The input:
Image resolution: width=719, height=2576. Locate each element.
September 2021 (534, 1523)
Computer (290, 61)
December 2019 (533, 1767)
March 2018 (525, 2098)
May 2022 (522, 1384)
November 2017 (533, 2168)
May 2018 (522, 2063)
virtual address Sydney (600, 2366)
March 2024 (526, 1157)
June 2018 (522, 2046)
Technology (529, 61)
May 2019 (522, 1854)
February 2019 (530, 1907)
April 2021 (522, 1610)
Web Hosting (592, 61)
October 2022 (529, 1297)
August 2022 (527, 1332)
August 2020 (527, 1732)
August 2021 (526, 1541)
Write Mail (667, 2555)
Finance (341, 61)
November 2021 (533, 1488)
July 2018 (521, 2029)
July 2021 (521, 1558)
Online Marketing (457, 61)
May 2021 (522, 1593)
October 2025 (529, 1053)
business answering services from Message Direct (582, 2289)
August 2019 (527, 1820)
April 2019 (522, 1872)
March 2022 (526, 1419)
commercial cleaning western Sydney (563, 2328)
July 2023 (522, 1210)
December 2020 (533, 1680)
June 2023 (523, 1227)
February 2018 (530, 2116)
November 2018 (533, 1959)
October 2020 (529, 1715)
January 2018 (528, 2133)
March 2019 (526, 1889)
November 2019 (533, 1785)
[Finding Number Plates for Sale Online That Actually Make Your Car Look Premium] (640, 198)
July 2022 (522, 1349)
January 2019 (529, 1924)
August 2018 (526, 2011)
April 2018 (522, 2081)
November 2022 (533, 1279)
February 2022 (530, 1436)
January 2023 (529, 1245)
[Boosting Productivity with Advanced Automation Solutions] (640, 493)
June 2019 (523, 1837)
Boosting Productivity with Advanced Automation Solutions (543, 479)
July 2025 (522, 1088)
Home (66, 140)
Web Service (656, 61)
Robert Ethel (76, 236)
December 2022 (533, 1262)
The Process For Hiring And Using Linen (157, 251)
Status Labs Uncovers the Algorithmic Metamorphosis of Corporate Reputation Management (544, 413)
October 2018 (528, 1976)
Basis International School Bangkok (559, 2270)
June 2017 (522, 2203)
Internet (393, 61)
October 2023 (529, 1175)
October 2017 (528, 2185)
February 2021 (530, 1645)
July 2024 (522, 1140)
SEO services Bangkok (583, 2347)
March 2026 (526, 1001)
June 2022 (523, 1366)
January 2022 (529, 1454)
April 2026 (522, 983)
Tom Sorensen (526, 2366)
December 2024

What is expected: Filter the records above down to the lines containing "Sydney".

Solution to this task:
virtual address Sydney (600, 2366)
commercial cleaning western Sydney (563, 2328)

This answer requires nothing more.